(Dataset entries)
((
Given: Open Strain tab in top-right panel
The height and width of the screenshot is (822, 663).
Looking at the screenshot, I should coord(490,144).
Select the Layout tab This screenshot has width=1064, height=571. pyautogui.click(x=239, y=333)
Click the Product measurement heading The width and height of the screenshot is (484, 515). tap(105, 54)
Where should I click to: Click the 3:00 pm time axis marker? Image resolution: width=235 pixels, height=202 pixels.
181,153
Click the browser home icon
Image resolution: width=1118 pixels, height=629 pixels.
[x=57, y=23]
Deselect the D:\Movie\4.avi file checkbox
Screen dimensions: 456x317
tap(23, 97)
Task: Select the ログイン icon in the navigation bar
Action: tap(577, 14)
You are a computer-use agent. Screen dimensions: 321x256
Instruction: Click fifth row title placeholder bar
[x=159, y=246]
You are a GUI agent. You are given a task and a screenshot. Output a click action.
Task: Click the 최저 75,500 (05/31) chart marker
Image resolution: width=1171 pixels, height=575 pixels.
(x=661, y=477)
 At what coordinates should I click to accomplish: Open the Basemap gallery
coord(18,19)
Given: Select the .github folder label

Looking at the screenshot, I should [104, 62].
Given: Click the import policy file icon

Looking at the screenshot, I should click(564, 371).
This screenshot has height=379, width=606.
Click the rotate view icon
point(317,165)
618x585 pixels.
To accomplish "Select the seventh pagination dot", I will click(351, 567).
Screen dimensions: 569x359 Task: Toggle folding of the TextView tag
))
WHAT THE TASK ASKS = Give all the entries again exactly; leave none out.

REPLY TO THE EXERCISE =
Given: Open Strain tab in top-right panel
The height and width of the screenshot is (822, 663).
Looking at the screenshot, I should coord(490,144).
Select the Layout tab This screenshot has width=1064, height=571. pyautogui.click(x=239, y=333)
Click the Product measurement heading The width and height of the screenshot is (484, 515). tap(105, 54)
Where should I click to: Click the 3:00 pm time axis marker? Image resolution: width=235 pixels, height=202 pixels.
181,153
Click the browser home icon
Image resolution: width=1118 pixels, height=629 pixels.
[x=57, y=23]
Deselect the D:\Movie\4.avi file checkbox
Screen dimensions: 456x317
tap(23, 97)
Task: Select the ログイン icon in the navigation bar
Action: tap(577, 14)
You are a computer-use agent. Screen dimensions: 321x256
Instruction: Click fifth row title placeholder bar
[x=159, y=246]
You are a GUI agent. You are given a task and a screenshot. Output a click action.
Task: Click the 최저 75,500 (05/31) chart marker
Image resolution: width=1171 pixels, height=575 pixels.
(x=661, y=477)
 At what coordinates should I click to accomplish: Open the Basemap gallery
coord(18,19)
Given: Select the .github folder label

Looking at the screenshot, I should [104, 62].
Given: Click the import policy file icon

Looking at the screenshot, I should click(564, 371).
This screenshot has height=379, width=606.
Click the rotate view icon
point(317,165)
618x585 pixels.
To accomplish "Select the seventh pagination dot", I will click(351, 567).
Screen dimensions: 569x359 Task: Toggle folding of the TextView tag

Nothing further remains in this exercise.